I scratched my head. Didn’t the fellow know? “But she died in the fire,” I replied.
“That is what some believe, but Sebboy knows better.”
“Some?”
“The master’s countrymen. When Paninovich Effendi burned up in the fire, five men came from the embassy. They were very angry. They herded all the servants into the cookhouse that sat away from the ruined yali and asked many questions.”
“About what?”
“How the fire started. What had we done to fight the blaze. Where the master kept his valuables. They kept us in there all night and part of the next day without food or water, even the old ones. If they thought we weren’t telling the truth they beat us.”
“What was the truth?”
He shrugged. “Only Allah knows the truth. I just know that my mistress and Paninovich Effendi were upstairs. All the servants were downstairs eating the evening meal. It was windy that night and the window draperies were blowing in the breeze. Some thought the fabric caught fire from a lamp…” A deep crease formed between his eyebrows, and he shrugged again.
“What did the men from the embassy do then?”
“They took Paninovich Effendi’s body away. To send back to their coun
try, I believe. The other body they left. To them it was no more than the furniture and carpets that had burned to ashes.”
“The other body? But you said my sister did not die.”
“No, while the others were dipping buckets in the fountain and running to throw water on the raging fire, I saw my mistress run away into the trees.” He pointed toward a cypress grove that stood beside the wall on the other side of the garden.

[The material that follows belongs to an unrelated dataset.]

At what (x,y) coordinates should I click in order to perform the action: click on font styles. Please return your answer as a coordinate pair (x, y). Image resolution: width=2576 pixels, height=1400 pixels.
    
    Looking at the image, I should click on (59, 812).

“In all the panic, could you have been mistaken?”
He propped his chin on his rake and thought a moment. “No, it could only have been my mistress. The glow from the flames shone on the red hair streaming down her back. I know her hair… I brushed it often.”
“Did you go after her?”
“Not right away. The roof fell in and showered sparks everywhere. By the time we had the small fires put out, the cypress grove was empty.”

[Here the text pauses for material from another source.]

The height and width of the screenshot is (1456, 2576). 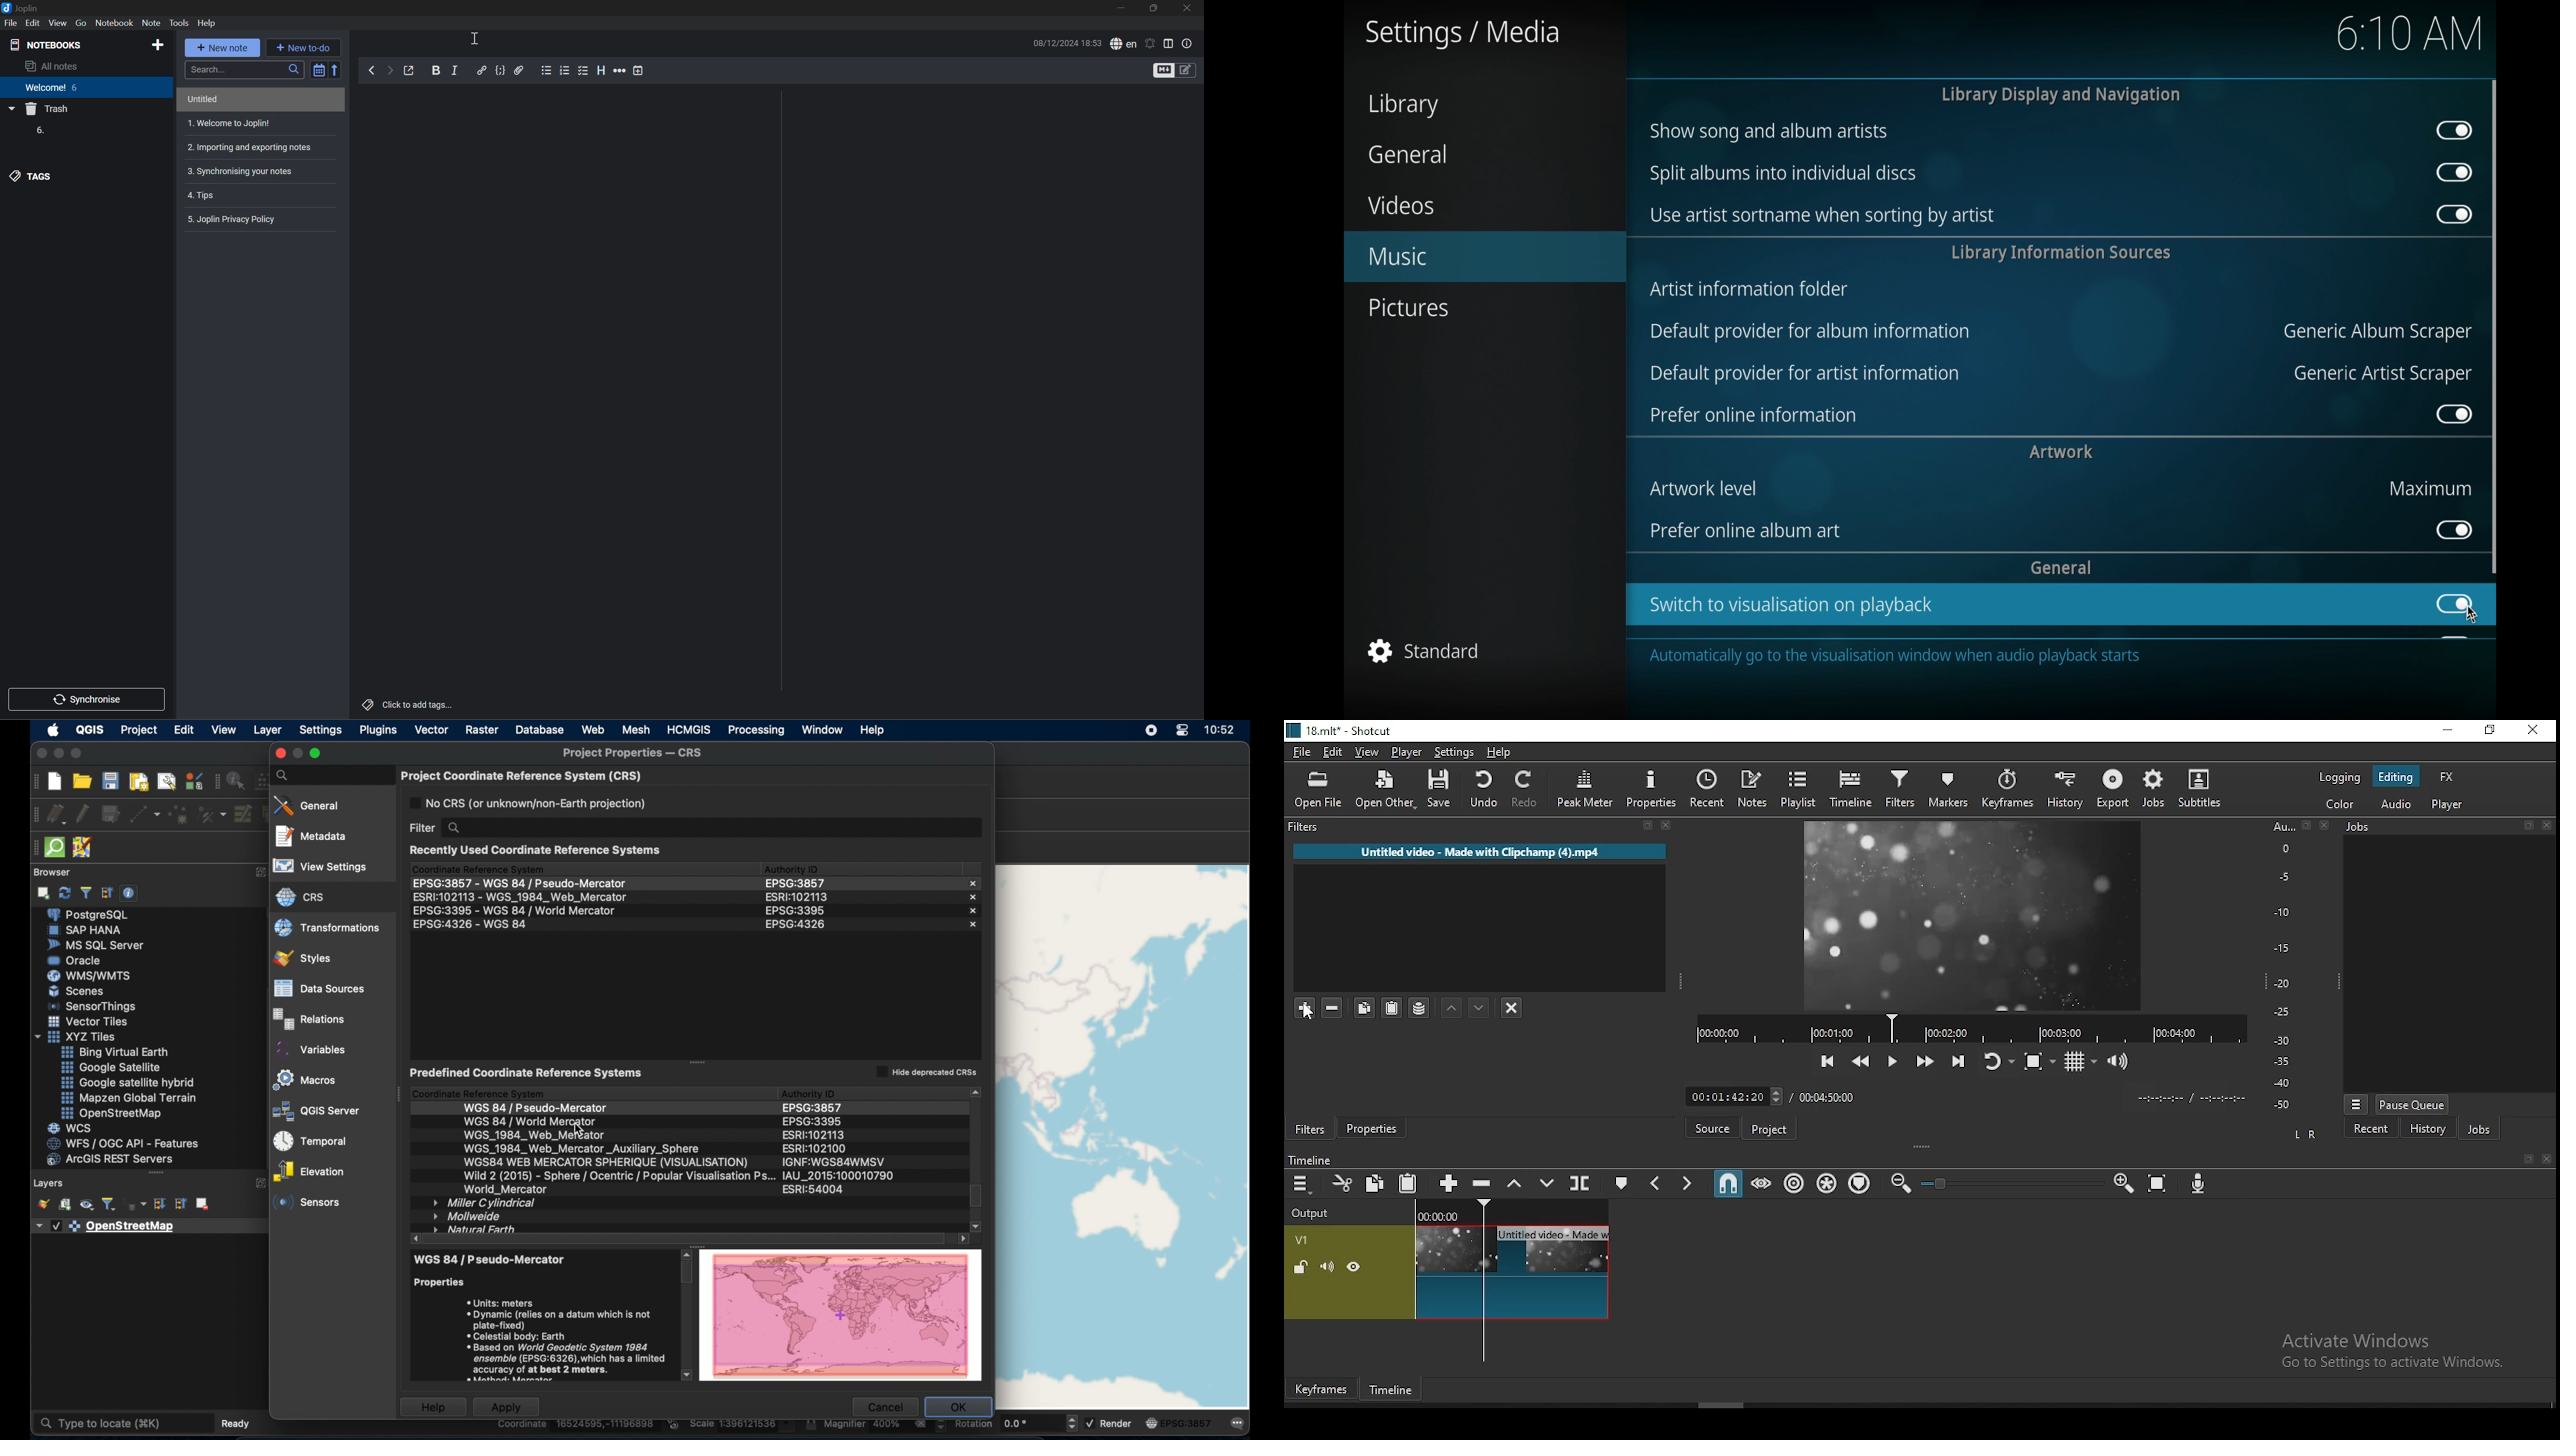 I want to click on close, so click(x=971, y=927).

“Then who was the other body?”
“It is a mystery. When the ashes had cooled, the embassy men locked the doors of the cookhouse and went to sort through the rubble. The other sillies were weeping and chattering like a flock of chickens, but I kept my head. I got on a stool and unhinged a stove pipe so that I could watch through the hole. I was amazed to see them lay the body of a woman beside that of my master’s. She was badly burned, but enough of her hair remained to show its red color. I have no idea who this woman was or how she came to be in the house.”
“Could she have been one of the female servants?”
“No, they were all in the cookhouse. And none of them had red hair.”
“You didn’t tell the Russians about Grisella escaping the fire?”
“No, the men were very angry. When I saw that they accepted the woman’s body as my mistress, I thought, Allah wills it. My mistress is well away, and who is Sebboy to upset the will of Allah?”
“Someone arranged for the woman’s burial, though. I’ve seen the tombstone.”